Our participants all had stories of fear and distrust, but they also had ideas of the future they wanted to live in.

They imagined “flipping the script” on assessments; developing support panels where they would meet groups of experts — including people like them — who could share ideas and solutions, technologies and services that could help improve wellbeing, are centred on personal goals and build upon a person’s existing skills, relationships and strengths.

Untapped ingenuity

Living with a disability or a chronic condition is hard work. The world has been designed for able-bodied people. Adapting it to people with different needs takes a lot of energy and time. But it also develops ingenuity, and provides a different perspective on the world.

Disabled and chronically ill people, their carers and families have many ideas and solutions for overcoming everyday challenges and — as technologies become part of their lives — for making tech work for them.

But they have little opportunity to share the helpful hacks and workarounds they develop. On a number of occasions, people in our research workshops mentioned a problem they faced with technology — an app or a device that would be incredibly useful if only it worked — and someone in the room had already found a solution.

Every disabled person becomes an engineer of the technology and equipment they use – Matilda Ibini, playwright & screen writer

Sharing this information shouldn’t be a question of serendipity. To get tech working well for people, it’s vital that people can systematically share and have access to relevant expertise. This could help more people get greater benefit from the technologies they have access to; it could inform future care technologies; and also help create a more vibrant innovation landscape. A movement of patient-led research and design in healthcare over recent decades has resulted in new understanding, new drugs and revolutionary devices such as the artificial pancreas, designed by and for people with type 1 diabetes and their families. In the US the 21 The Disabled List,23 a group of creative disabled people offer design consultancy.

User-centred, iterative design is now the de facto standard for digital products and services across UK public services, including those created by NHS Digital. However, the same scrutiny and person-oriented thinking is not applied to how internet-connected devices and other technologies are deployed within the home. The next wave of technological development should not and cannot be led by industry or the NHS alone. Based on the maxim “Nothing about us without us”, disabled and chronically ill people should be given the voice and the resources to make sure technology works for them.

Recommendation: Empower the people that matter most

If technologies are to support people to live well, people must be empowered to adopt, use and improve them.

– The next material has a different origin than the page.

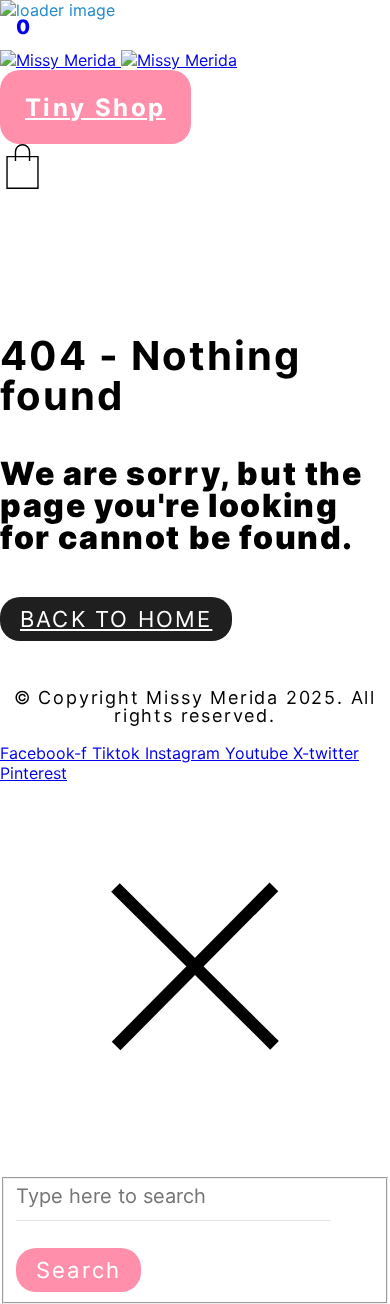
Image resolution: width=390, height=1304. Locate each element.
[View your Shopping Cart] (195, 166)
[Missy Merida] (118, 60)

Changing a welfare system in which suspicion, hostility and fear have become ingrained requires broad societal shifts that are beyond the scope of this project, but at Doteveryone we believe it is possible to provoke change by imagining alternative futures and showing what good looks like.

We recommend that NHSX, with advice from a consortium of self-advocacy groups, fund a series of enablement panels.

This proposal reflects the ideas and hopes of our workshop participants as well as the critical need for a culture change so that more people can benefit from health and care technologies.

Rather than focussing on deficits, these panels would concentrate on the capacities and goals of the person being supported, their family, their community, and their support team. Over the course of several months, the enablement panels should listen, reflect, and explore how new technologies and services can help people achieve their goals and improve access to community and the economy.

  • These panels will need to be optional and to be carefully separated from benefits assessments, so that building confidence and capacity is not punished by cuts to support in the short term.
  • The project should include a training and support scheme that builds a cohort of disabled, ill, older and caring designers.
  • Using an asset-based and goal-oriented approach, panels should seek to support users over a period of months to explore how tech can help them achieve their own ambitions, with resources for staff, family and community.